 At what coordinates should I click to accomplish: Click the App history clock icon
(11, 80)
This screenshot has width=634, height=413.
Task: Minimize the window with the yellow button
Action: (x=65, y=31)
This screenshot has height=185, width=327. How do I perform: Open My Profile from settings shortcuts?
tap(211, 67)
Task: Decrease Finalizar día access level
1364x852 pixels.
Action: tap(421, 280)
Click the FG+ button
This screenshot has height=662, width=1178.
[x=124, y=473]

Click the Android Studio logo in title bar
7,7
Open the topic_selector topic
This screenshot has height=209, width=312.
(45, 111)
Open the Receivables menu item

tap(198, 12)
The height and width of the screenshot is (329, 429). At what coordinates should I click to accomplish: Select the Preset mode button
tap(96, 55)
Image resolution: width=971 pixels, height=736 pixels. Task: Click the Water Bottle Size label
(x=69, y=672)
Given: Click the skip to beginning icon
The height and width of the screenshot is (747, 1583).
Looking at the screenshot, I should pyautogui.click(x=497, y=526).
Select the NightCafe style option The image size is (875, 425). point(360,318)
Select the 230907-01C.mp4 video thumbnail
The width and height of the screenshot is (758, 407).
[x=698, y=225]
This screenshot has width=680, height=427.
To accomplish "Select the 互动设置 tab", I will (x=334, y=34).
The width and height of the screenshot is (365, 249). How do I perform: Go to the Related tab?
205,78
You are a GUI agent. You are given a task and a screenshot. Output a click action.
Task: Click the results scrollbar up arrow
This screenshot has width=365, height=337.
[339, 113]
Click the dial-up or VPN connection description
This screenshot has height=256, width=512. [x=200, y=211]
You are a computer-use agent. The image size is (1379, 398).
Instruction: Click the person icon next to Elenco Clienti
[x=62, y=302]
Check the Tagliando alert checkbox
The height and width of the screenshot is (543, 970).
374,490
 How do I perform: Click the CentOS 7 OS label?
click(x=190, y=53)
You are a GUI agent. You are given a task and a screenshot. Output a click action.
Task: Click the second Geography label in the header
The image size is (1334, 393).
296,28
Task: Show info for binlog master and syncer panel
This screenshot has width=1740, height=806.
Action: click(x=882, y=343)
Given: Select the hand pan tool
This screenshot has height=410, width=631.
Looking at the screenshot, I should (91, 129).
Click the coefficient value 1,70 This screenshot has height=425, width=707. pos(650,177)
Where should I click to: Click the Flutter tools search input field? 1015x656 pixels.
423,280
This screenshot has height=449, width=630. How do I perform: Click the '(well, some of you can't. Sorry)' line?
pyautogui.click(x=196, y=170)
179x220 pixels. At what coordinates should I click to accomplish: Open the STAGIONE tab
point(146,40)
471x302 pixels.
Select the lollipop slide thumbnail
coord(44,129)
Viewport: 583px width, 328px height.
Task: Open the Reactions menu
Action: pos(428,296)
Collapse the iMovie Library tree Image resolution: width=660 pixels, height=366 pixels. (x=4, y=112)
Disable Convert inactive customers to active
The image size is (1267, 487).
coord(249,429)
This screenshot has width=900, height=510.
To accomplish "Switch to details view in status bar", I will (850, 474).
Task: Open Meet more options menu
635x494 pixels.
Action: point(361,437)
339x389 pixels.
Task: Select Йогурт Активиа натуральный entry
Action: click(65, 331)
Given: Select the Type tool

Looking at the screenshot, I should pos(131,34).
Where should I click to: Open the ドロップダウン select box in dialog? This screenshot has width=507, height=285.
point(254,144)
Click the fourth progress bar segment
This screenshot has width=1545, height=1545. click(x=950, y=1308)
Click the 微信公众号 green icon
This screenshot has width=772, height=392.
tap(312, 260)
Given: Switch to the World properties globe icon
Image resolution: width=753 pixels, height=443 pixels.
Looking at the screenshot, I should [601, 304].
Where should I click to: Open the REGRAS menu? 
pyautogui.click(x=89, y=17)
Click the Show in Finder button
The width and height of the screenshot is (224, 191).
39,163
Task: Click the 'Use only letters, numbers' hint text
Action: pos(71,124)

━━━━

*INSTRUCTIONS TO FOLLOW*
Only exact copies of the lines from the one containing "This screenshot has width=772, height=392." to the end of the records belong in the answer.

*REPLY TO THE TASK*
This screenshot has width=772, height=392.
tap(312, 260)
Given: Switch to the World properties globe icon
Image resolution: width=753 pixels, height=443 pixels.
Looking at the screenshot, I should [601, 304].
Where should I click to: Open the REGRAS menu? 
pyautogui.click(x=89, y=17)
Click the Show in Finder button
The width and height of the screenshot is (224, 191).
39,163
Task: Click the 'Use only letters, numbers' hint text
Action: pos(71,124)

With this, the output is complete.